CM telomere dysfunction induces cell-cycle arrest through p21 activation. (A) Relative p21 gene expression measured by quantitative PCR. n indicates the number of animals analyzed. Cryo, cryoinjury at P1 analyzed at 7 dpi (at P8). (B) Detail of p21 and TnI immunofluorescence at P1. Arrowheads indicate p21-positive CMs. Bars, 50 µm. (C) Quantification of p21-positive CMs at P1. n indicates the number of animals analyzed. (D) Detail of p21 and TnI immunofluorescence analyzed 7 dpi at P1. Controls are age-matched uninjured animals. Arrowheads indicate p21-positive CMs. Bars, 50 µm. (E) Quantification of p21-positive CMs 7 dpi at P1. n indicates the number of animals analyzed. (F) Detail of pH3 and TnT immunofluorescence in WT and p21^−/− mice analyzed 7 dpi at P7. Arrowheads indicate mitotic CMs. Bars, 100 µm. (G) Quantification of the number of CMs in mitosis in WT and p21^−/− mice analyzed 7 dpi at P7. n indicates the number of animals analyzed. (H) Representative Masson’s trichrome staining in WT and p21^−/− hearts cryoinjured at P7 and analyzed 28 dpi. Bars, 1 mm. (I) Quantification of fibrotic area in WT and p21^−/− hearts cryoinjured at P7 and analyzed 28 dpi. n indicates the number of animals analyzed. (J) Number of CMs in mitosis in WT, G3 Terc^−/−, G3 Terc^−/−/p21^−/−, and p21^−/− mice at P1. n indicates the number of animals analyzed. (K) Number of CMs in mitosis in WT, G3 Terc^−/−, and G3 Terc^−/−/p21^−/− mice cryoinjured at P1 and analyzed at 7 dpi. n indicates the number of animals analyzed.

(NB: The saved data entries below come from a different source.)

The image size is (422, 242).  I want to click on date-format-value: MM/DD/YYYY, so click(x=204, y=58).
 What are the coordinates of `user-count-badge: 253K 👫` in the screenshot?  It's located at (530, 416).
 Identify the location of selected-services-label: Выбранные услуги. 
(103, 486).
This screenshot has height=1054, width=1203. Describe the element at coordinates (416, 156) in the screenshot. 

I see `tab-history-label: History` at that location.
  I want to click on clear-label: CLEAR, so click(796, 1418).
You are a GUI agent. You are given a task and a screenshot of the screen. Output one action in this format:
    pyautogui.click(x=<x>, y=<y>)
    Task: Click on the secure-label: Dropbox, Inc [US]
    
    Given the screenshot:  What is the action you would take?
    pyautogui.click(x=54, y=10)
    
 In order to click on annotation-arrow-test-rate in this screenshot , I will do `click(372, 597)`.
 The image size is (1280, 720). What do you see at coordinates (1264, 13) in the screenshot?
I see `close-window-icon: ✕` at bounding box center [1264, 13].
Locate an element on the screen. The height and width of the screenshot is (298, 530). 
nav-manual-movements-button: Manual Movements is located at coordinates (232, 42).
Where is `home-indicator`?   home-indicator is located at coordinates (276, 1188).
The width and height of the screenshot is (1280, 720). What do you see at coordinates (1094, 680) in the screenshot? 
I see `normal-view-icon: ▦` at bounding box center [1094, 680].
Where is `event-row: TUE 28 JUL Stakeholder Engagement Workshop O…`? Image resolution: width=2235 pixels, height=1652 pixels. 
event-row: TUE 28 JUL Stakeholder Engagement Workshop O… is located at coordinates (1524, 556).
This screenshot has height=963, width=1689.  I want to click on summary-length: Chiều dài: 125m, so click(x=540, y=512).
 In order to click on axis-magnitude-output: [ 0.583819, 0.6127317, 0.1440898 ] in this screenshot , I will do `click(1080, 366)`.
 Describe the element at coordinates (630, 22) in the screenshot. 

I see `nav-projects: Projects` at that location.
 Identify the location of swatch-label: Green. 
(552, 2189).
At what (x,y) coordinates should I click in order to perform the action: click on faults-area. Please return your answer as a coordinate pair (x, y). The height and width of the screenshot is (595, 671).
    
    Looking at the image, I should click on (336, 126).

Data are mean ± SEM. *, P < 0.05; **, P < 0.01; ***, P < 0.001; NS, non-significant.

Figure 7.

Proposed model. At P1, a proportion of CMs presents long telomeres, giving them potential to proliferate during postnatal development and in response to cardiac injury. However, during the first two postnatal weeks, most CMs inactivate telomerase and shorten their telomeres. Telomere shortening leads to the appearance of dysfunctional damaged telomeres, chromosome fusions, micronuclei, and binucleation and at the same time activates p21, ultimately leading to CM cell-cycle arrest. CMs with premature telomere shortening (P1 G3 Terc^−/− CMs) precociously activate the DNA damage response at telomeres, form anaphase bridges, up-regulate p21, and binucleate, outcomes that reinforce the role of telomere shortening in the withdrawal of CMs from the cell cycle.